How will we play this hand?

In between feedings and worrying about feedings, I was flipping around the airwaves when I briefly paused on a news show. I caught the end of a remembrance montage that honored some of the incredible people we lost in 2008. Randy Pausch was one of them.

If you haven’t seen his famous “Last Lecture,” I command you to go watch it RIGHT NOW. Whether you catch the long version he presented at Carnegie Mellon University, where he was a professor, or the short version that he shared on Oprah, you’ll be changed  by it. I was.

Randy Pausch, a very loving husband and father of three little ones, was diagnosed with pancreatic cancer and given only months to live. With this lecture, which absolutely overflows with fatherly wisdom, humor, honesty, insight and an astoundingly positive attitude, he gives us all a great gift. Although it was initially presented under the title, “Really Achieving Your Childhood Dreams,” it’s truly a guide to living well, and not just that, but living joyfully in the face of obstacles and even gut-wrenching misfortune. I first saw his talk many months ago, and watched it again today. In light of the situation with Stella, his words had a whole new meaning. He gave me a good smack on the forehead, actually.

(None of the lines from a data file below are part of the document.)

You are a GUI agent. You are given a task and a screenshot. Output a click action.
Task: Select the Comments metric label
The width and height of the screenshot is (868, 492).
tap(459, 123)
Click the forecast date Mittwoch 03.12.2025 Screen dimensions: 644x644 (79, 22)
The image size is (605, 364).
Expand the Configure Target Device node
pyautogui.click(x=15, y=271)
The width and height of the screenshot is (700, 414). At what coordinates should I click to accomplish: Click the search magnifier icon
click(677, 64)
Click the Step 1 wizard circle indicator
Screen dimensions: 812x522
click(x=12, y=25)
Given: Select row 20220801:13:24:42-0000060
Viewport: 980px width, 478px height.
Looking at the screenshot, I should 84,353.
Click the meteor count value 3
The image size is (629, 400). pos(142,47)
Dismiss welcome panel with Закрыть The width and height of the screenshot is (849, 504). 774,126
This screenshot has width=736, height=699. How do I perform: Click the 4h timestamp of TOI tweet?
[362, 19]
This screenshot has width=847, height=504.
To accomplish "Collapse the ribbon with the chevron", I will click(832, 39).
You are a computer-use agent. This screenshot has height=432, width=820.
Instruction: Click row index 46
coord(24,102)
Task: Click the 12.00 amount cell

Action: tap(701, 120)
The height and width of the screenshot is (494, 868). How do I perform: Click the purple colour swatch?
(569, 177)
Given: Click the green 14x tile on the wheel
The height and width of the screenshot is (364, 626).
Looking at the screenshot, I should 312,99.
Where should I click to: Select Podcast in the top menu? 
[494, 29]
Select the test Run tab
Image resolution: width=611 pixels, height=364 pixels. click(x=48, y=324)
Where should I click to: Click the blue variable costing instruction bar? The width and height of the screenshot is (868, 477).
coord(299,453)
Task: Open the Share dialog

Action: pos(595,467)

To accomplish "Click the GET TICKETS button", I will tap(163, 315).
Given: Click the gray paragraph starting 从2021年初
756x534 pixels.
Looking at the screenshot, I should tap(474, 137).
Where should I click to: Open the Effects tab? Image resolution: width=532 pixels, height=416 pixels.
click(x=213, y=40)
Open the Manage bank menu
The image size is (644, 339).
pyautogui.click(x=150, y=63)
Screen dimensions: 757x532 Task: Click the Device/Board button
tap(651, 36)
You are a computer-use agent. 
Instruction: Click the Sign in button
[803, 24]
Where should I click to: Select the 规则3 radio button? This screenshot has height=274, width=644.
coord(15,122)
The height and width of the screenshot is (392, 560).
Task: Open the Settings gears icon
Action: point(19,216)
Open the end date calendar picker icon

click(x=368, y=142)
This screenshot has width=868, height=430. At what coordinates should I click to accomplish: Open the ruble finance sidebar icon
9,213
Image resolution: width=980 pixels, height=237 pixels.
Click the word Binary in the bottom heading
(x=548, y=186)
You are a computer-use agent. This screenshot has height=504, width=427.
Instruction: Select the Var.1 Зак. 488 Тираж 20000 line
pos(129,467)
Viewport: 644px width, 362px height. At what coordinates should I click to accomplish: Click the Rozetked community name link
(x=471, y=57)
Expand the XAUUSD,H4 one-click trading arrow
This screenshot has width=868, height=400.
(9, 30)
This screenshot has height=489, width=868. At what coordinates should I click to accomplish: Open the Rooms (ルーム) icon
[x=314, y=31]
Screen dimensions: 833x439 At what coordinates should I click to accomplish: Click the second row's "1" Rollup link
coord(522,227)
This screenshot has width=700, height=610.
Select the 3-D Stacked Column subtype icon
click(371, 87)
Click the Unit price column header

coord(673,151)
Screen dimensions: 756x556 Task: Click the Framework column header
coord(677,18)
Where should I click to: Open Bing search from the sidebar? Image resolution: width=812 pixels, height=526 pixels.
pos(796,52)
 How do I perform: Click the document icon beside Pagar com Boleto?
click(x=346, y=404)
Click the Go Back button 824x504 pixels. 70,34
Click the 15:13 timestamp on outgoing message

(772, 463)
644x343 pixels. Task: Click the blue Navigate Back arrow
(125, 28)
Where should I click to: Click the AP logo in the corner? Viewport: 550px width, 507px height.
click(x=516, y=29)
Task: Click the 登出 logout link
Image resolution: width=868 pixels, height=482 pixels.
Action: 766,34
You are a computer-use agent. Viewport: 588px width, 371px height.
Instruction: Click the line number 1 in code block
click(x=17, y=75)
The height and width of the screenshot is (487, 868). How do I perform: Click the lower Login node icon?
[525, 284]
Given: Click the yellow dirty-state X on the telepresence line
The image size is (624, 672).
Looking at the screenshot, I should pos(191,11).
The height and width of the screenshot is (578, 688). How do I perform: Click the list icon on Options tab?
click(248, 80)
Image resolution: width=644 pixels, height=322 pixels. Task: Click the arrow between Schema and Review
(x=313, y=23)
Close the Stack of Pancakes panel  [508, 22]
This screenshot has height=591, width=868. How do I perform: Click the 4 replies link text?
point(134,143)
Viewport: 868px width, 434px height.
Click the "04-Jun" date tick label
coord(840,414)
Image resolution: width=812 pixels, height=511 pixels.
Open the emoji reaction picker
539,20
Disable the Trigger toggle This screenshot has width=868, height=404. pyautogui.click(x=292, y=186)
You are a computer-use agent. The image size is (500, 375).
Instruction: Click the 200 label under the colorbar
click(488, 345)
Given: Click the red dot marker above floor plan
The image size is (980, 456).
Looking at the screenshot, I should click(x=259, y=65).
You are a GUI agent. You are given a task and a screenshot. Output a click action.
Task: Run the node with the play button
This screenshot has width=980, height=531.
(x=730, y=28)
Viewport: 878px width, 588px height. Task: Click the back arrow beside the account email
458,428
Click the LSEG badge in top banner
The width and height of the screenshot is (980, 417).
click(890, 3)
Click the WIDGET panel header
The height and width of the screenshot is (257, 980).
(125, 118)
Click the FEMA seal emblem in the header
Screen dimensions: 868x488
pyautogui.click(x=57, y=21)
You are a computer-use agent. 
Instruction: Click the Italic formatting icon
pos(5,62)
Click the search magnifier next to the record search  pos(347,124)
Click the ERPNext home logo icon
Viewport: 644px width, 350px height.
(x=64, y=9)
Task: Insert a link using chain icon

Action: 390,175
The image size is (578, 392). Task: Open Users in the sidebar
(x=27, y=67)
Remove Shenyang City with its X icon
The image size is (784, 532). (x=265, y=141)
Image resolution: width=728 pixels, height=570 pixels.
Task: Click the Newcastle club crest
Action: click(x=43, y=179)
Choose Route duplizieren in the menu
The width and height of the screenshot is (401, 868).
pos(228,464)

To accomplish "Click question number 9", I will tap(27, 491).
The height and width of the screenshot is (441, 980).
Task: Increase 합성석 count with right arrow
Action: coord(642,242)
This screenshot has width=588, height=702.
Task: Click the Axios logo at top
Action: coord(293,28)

He reminded me that I must choose to be a Tigger instead of an Eeyore. To allow Stella to paint rockets and elevator doors and whatever else she want on the walls of her room, if someday she wants to. And to see brick walls merely as opportunities to show just how much I care about and want something.

“We can not change the hand we are dealt, just how we play the hand.” There are so many more amazing quotes from Randy’s lecture, but to me, that one pretty much says it all. When I scale this massive bit of wisdom down, it applies to every aspect of what we are going through. From our overall attitude as parents, to our view of Stella’s feeding aversion, to how we respond to an individual feeding that doesn’t go well.

Randy’s grace in the face of what amounts to a death sentence left me in awe, and allowed me to put our situation into perspective. The tube and Stella’s feeding issue are unexpected twists in our story. A bit scary at times, sure. But it’s nothing we can’t handle. The tube can’t stop us from having fun, being silly, reading Goodnight Moon until it’s seared in our brains, going on long, lovely walks, and loving and enjoying each other’s company like crazy. It’s just a brick wall that we are going to smash down. Then we’ll dance on the debris.